Search This Blog

Sunday, 16 February 2025

Students get first hand job experience....

                                     




BAFTA award winner Conclave is a filum starring Ralph Fiennes as Cardinal Thomas Lawrence, who in a nutshell is the head of a group of Cardinals whose role it is to select the next pontiff to succeed Pope Francis. Apparently, the hot favourite is Archbishop Cardinal Angelo Si Scola of Milan, 83 to be the successor to Pope Francis. So, it's true then! The next pontiff will be known as Pope Si Scola! You couldn't make it up!




On the same subject, who should meander down the red carpet at the New York Hilton Hotel, but the Pope! The man himself, clambered into a yellow taxicab and the driver was thunderstruck. He sez: “Your Holiness. I am you humble servant How can I serve you?” The Pope exclaimed: “I have an international emergency, my son. I need to get to the airport forthwith!” The taxi driver sez: “It’s rush hour, your Holiness and rush hour in New York is horrendous!” The Pope makes the sign of the cross and informs the taxi driver: ”If you can get me to the airport, within the hour, I’ll give you a thousand dollar tip!” The driver opines: “But I have two speeding violations already and if I get a third, I’ll lose my livelihood.” The Pope again made the sign of the cross and replied: “Well, what if I still give you a thousand-dollar tip and you let me drive the cab?” They shake hands on the deal and just as they get two minutes from the airport, a speed cop pulls them over. The cop is overawed when he sees who is in the taxi and gets straight on his radio to headquarters. He speaks with his captain and asks him what he should do if he pulls someone over who is really important. The captain shouts over the radio: “Are they more important than The Mayor of New York City?” The cop answers: “Definitely!” The captain continues: “Is this guy more important than Donald Trump, the President of the United States of America?” The exasperated cop replies: “Captain, this man is so important, the Pope is driving him around!”

                                             
Last week, I asked the wife what she would like for Valentines Day. She sez: “You can get me anything from The Body Shop. I got her a front near-side wing for a Ford Focus. Yes, you’ve guessed, it was the wrong colour! All the mither I go to and I still get no better thought of…

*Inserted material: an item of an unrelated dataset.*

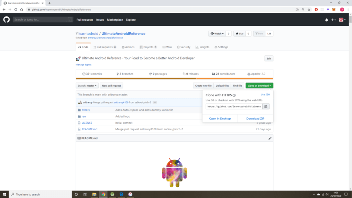Switch clone method via Use SSH
Viewport: 352px width, 198px height.
tap(265, 95)
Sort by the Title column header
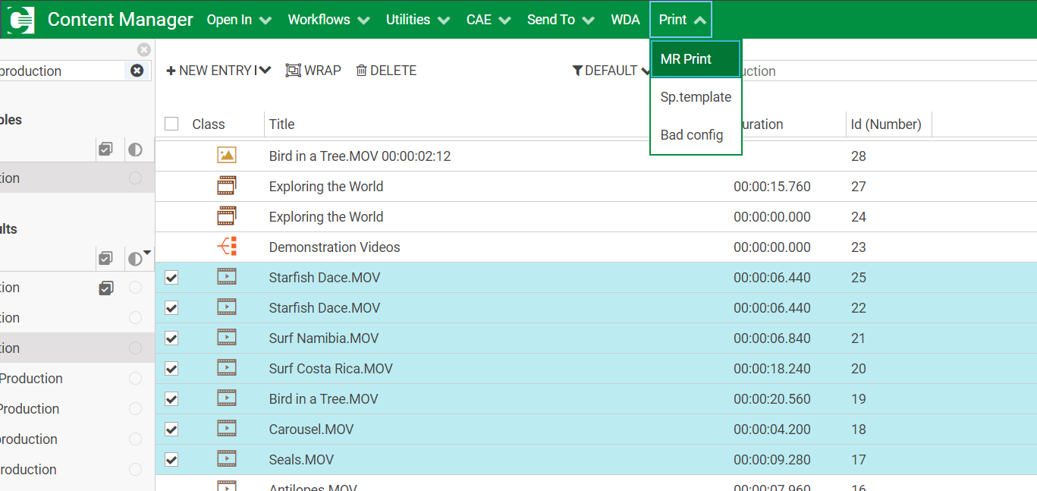This screenshot has height=491, width=1037. click(x=281, y=124)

Beware of scams on the internet! For Valentines Day, I ordered the missus an 18-Carat gold necklace, but they sent a set of golf clubs instead! Exercise extreme caution with rogue traders too! I paid a carpenter two thousand quid in advance to make me a King-Size bed and he’s only gone and done a bunk. It’s just one thing on top of another!

                                     



Wallpaper peeling off windows all steamed up. If any of my readers know how to fix condensation, please call round to my house. The kettle is always on.

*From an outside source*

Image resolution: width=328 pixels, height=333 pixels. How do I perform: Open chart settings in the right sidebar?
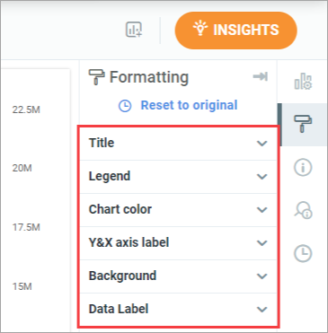click(x=303, y=82)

Non-Stick Nora and Barmy Albert were ensconced in The Pitt Bull and Stanley Knife pub larruping copious tankards of ale , when this absolutely stunning young woman comes over to their table, gives Albert a big snog and informs him that she’ll see him later, then casually saunters off. Nora glares at him and asks him: "Who the flippin’ hell was that?" "Oh," replies Albert: "She's my mistress." "Well, that's the last straw," declares Nora. "I've had enough, I want a divorce." "I can understand that," replies Barmy Albert "but remember, if we get a divorce, it will mean no more shopping trips to Scropton Street Precinct, no more summer holidays in Rhyl, no more trips to bingo in Stalybridge, no more swanning around in the Reliant Robin and no more darts, dominoes and meat raffle in the Abbatoir Operatives & Slaughtermans Social Club. But the decision is yours." Just then, Tommy Grabknuckle enters the pub, with a voluptuous blonde babe on his arm. "Who's that woman with Tommy?" asks Nora. "That's his mistress" sez Albert. "Ours is much prettier!" Nora replied.



"Have you ever seen twenty pounds all crumpled up?" asked the wife. "No," I said. She gave me a cheeky little smile, then reached into her purse and pulled out a crumpled twenty quid note, all screwed up into a little ball. "Have you ever seen fifty quid all crumpled up?" she asked. "Nope," I exclaimed. She gave me another little smile, reached into her purse once again, and produced a crumpled fifty-pound note. "Right-Ho!" she said, "Have you ever seen twenty thousand quid all crumpled up?" "Definitely not" I lamented, in an intrigued fashion. "Well, go and have a quick shufty in the garage." Well, at least I know one thing for sure now. The airbag works! It just goes to prove that a woman is a person who can spot a blond hair on a man’s lapel at 4 am in the morning in a darkened bedroom, but cannot see the gatepost with the headlamps on main beam!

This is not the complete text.